PAGE EXCERPT >>
+ + + + +
I have re-written a part of code in C. When testing it with logging the resource usage using getrusage(2) C API.

Before changing the code:

user time (ms): 21503
system time (ms): 372
involuntary context switches: 20

After changing:

user time (ms): 25589
system time (ms): 80732
involuntary context switches: 821

I see a lot of involuntary context switches being done in the code I have re-written.

My question is not about how to reduce context switches. But..

  1. What happens when "involuntary context switches" are more?
  2. In what way it will affect the system?

P.S: There is no activity on the disk as nothing is being written. It just pings the server several times.


Added system and user time taken.

Program is multi-threaded. Same number of threads (3k thread) are spawned in both the cases. Only the underlying api in C is being rewritten.


A voluntary context switch can occur whenever a thread/process makes a system call that blocks.

An involuntary context switch occurs when a thread has been running too long (usually something like 10 ms) without making a system call that blocks and there are processes waiting for the CPU.

It looks like your program is more CPU-intensive now than before. If you have made it multi-threaded then an increase is probably expected.

821 context switches - depending on the execution time of your program this may or may not be a lot.
+ + + + +
DATA UNDER STUDY >>
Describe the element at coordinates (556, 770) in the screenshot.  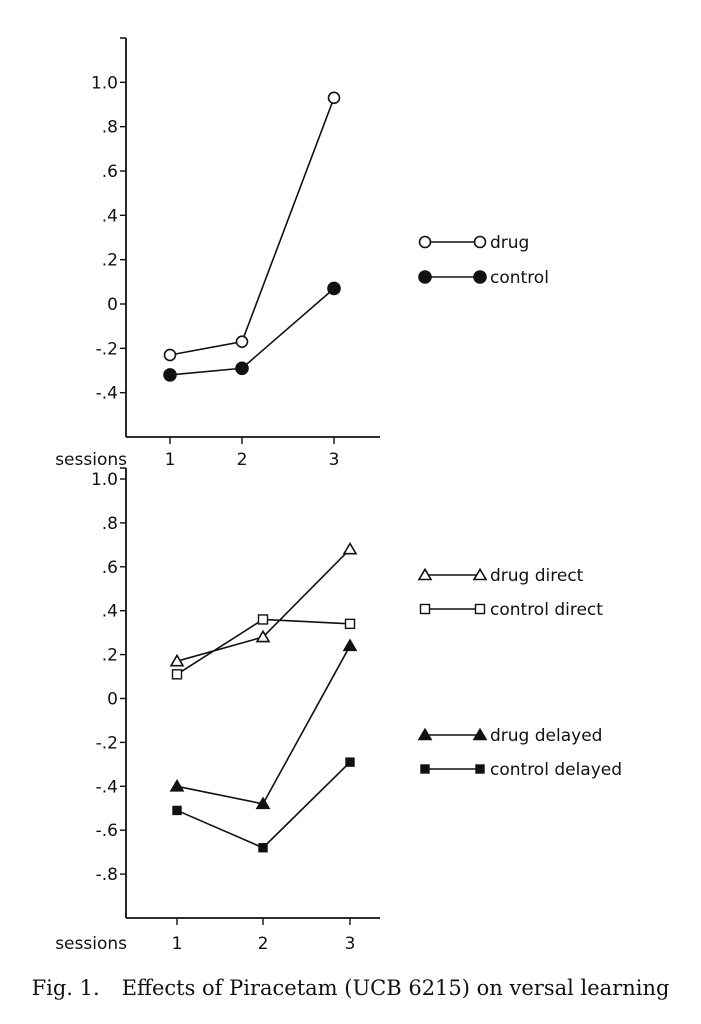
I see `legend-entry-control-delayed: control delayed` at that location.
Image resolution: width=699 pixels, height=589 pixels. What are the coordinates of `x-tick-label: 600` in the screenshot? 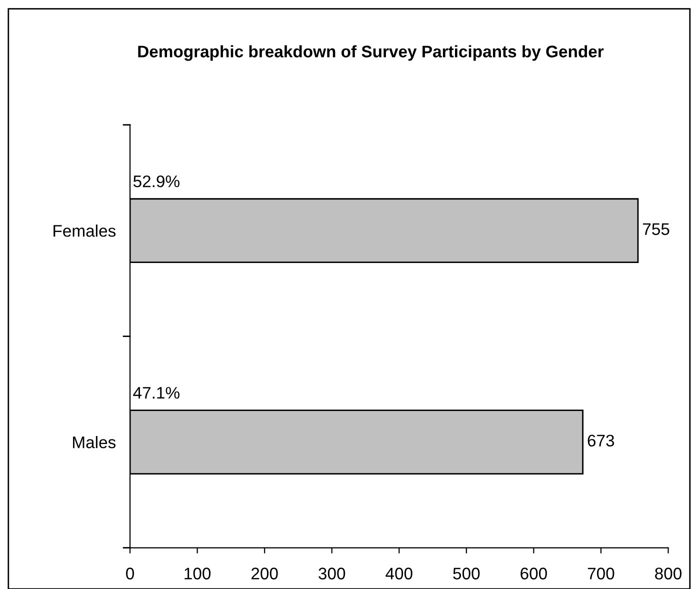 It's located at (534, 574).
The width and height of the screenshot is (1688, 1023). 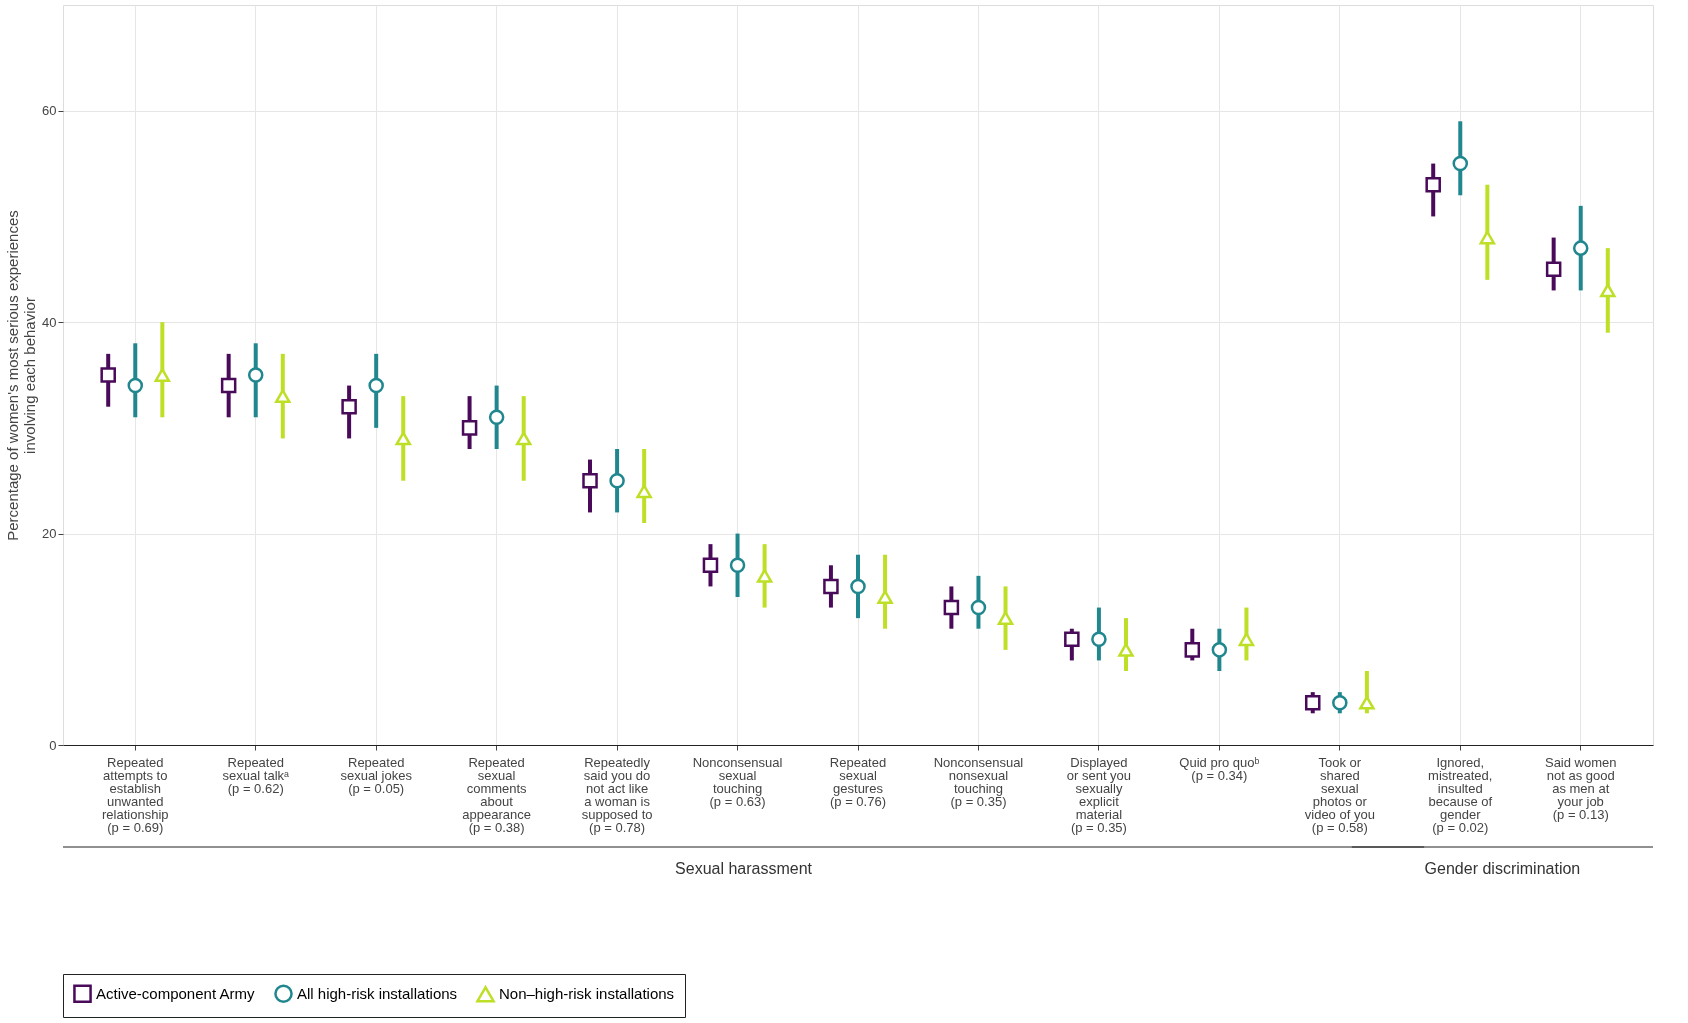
+ + + + +
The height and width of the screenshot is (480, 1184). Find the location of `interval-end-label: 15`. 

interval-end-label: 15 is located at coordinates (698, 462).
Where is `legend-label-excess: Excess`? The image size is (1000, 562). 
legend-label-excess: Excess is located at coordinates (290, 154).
+ + + + +
YOUR TASKS >>
- 1) Name every measurement that the context-switch post reports both before and after the code change.
- 2) Answer from the context-switch post:
(a) How many threads are spawned in both cases?
(b) According to the reply, about how long does a thread usually run before an involuntary context switch occurs?
(c) What does the program do instead of writing to disk?
Work only from the post about context switches, not the material.

TASK-BY-TASK RESULTS >>
- 1) User time (ms), system time (ms), and involuntary context switches.

- 2)
(a) 3k threads.
(b) Usually something like 10 ms.
(c) It pings the server several times.